[Screenshot grounding data]

⟨

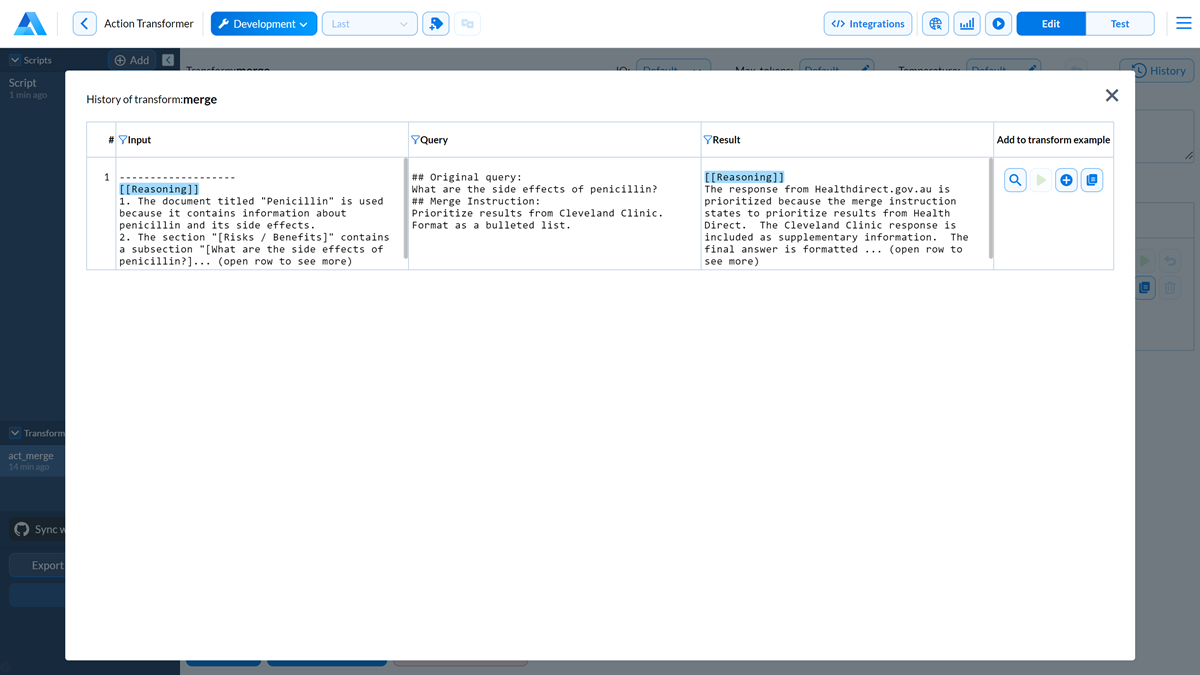Click the Integrations button
The height and width of the screenshot is (675, 1200).
[868, 24]
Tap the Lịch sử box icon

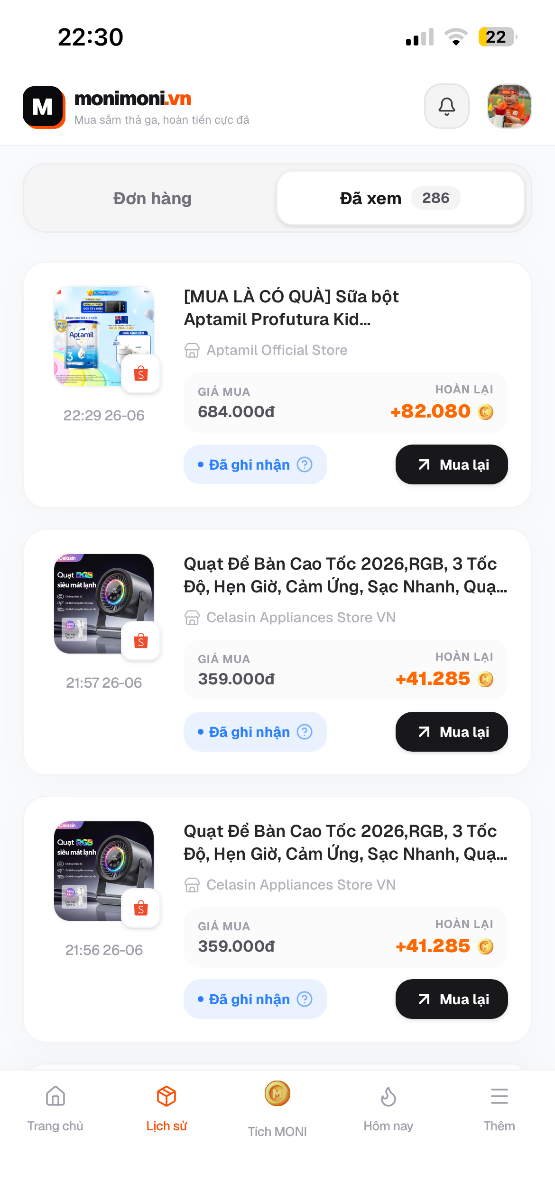pos(166,1097)

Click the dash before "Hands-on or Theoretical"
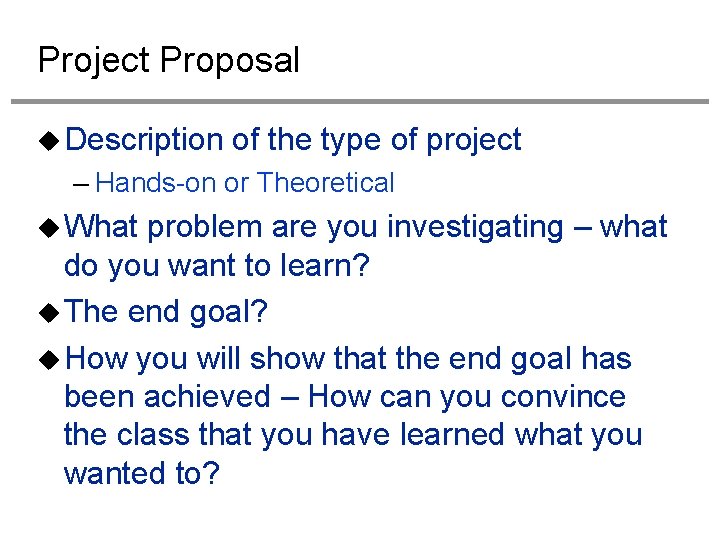coord(83,183)
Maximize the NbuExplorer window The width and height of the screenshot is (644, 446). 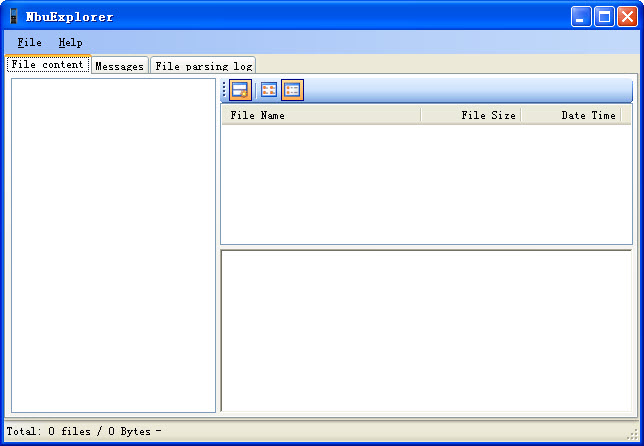click(x=604, y=16)
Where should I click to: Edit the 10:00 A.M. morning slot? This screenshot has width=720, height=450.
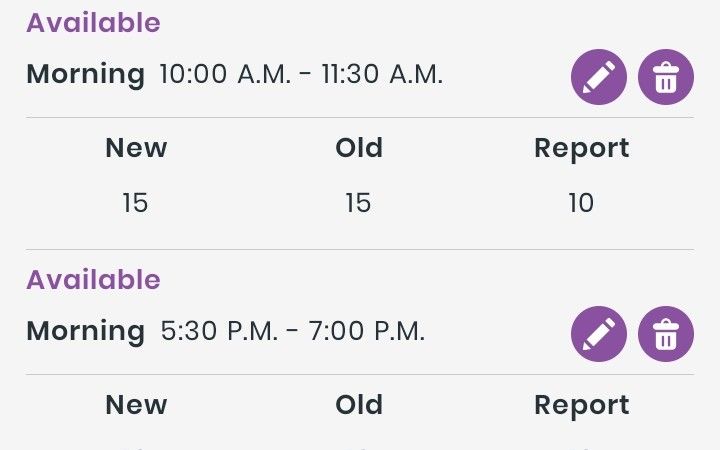click(x=599, y=77)
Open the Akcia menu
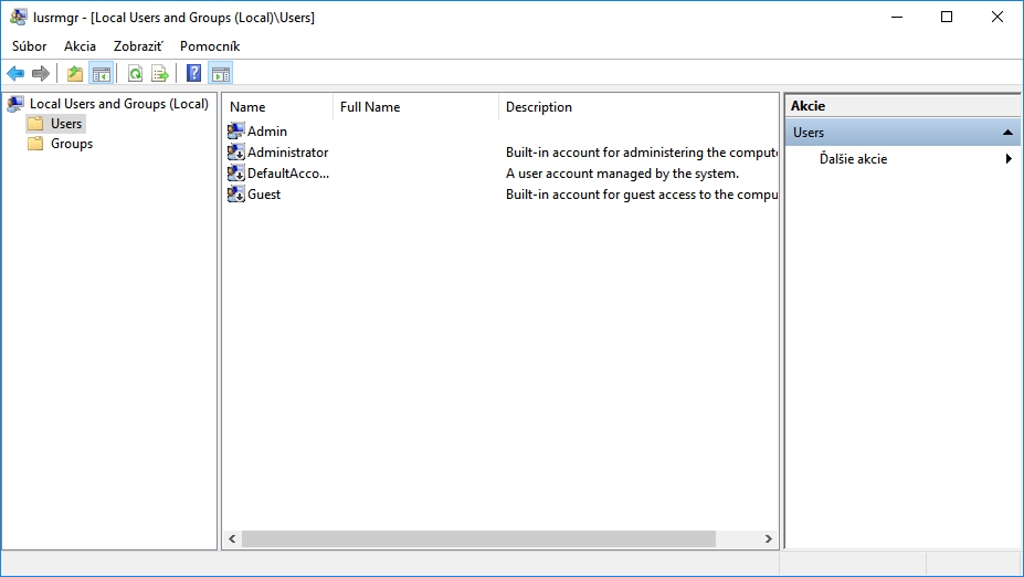This screenshot has height=577, width=1024. [80, 46]
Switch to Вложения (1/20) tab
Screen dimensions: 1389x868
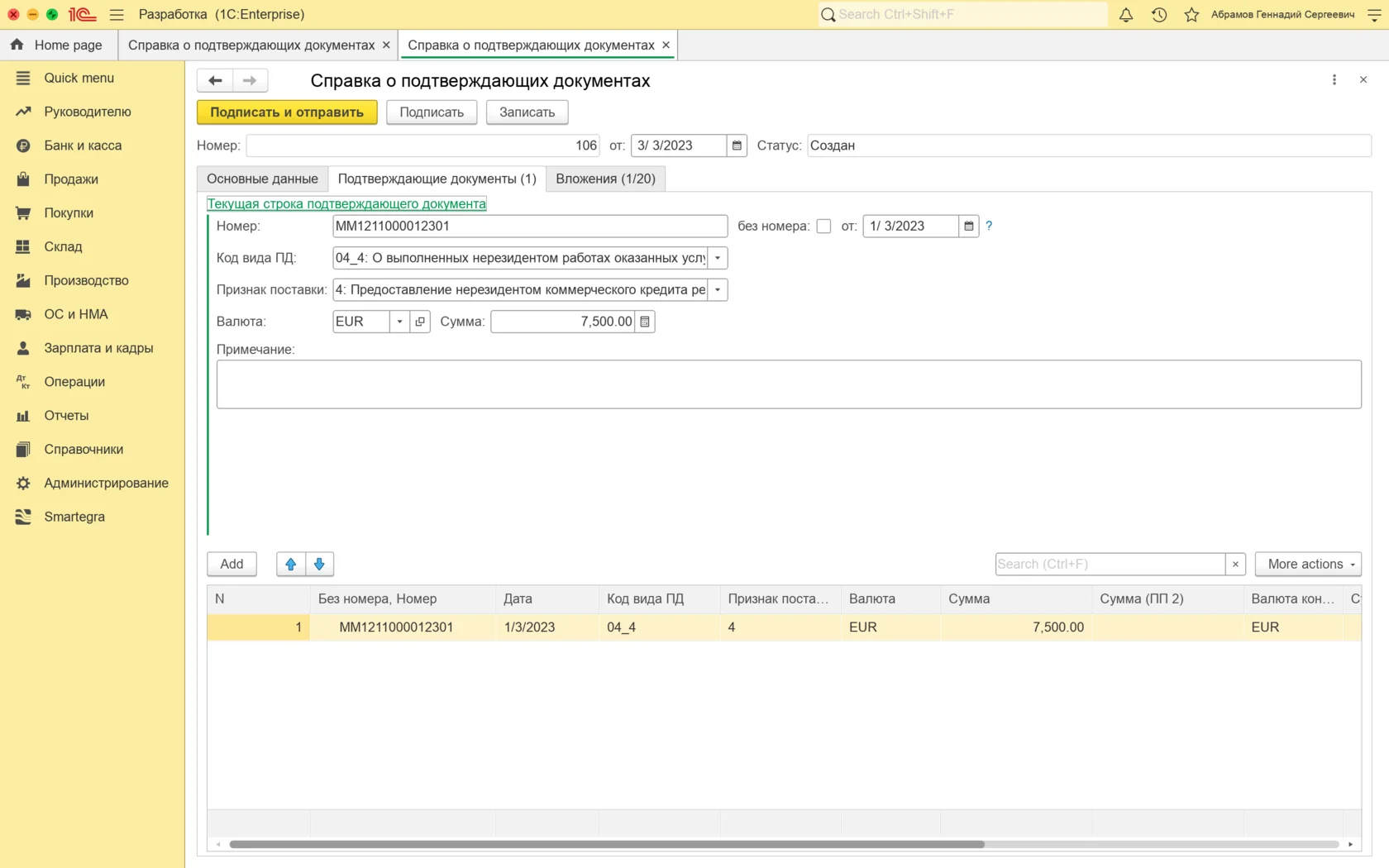tap(605, 179)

⟩

[Exercise directions] What is needed is an exact transcription of the lines from the one containing "Switch to Вложения (1/20) tab" through the last line of the records above, both included, with no pictures.

[Written answer]
Switch to Вложения (1/20) tab
Screen dimensions: 1389x868
tap(605, 179)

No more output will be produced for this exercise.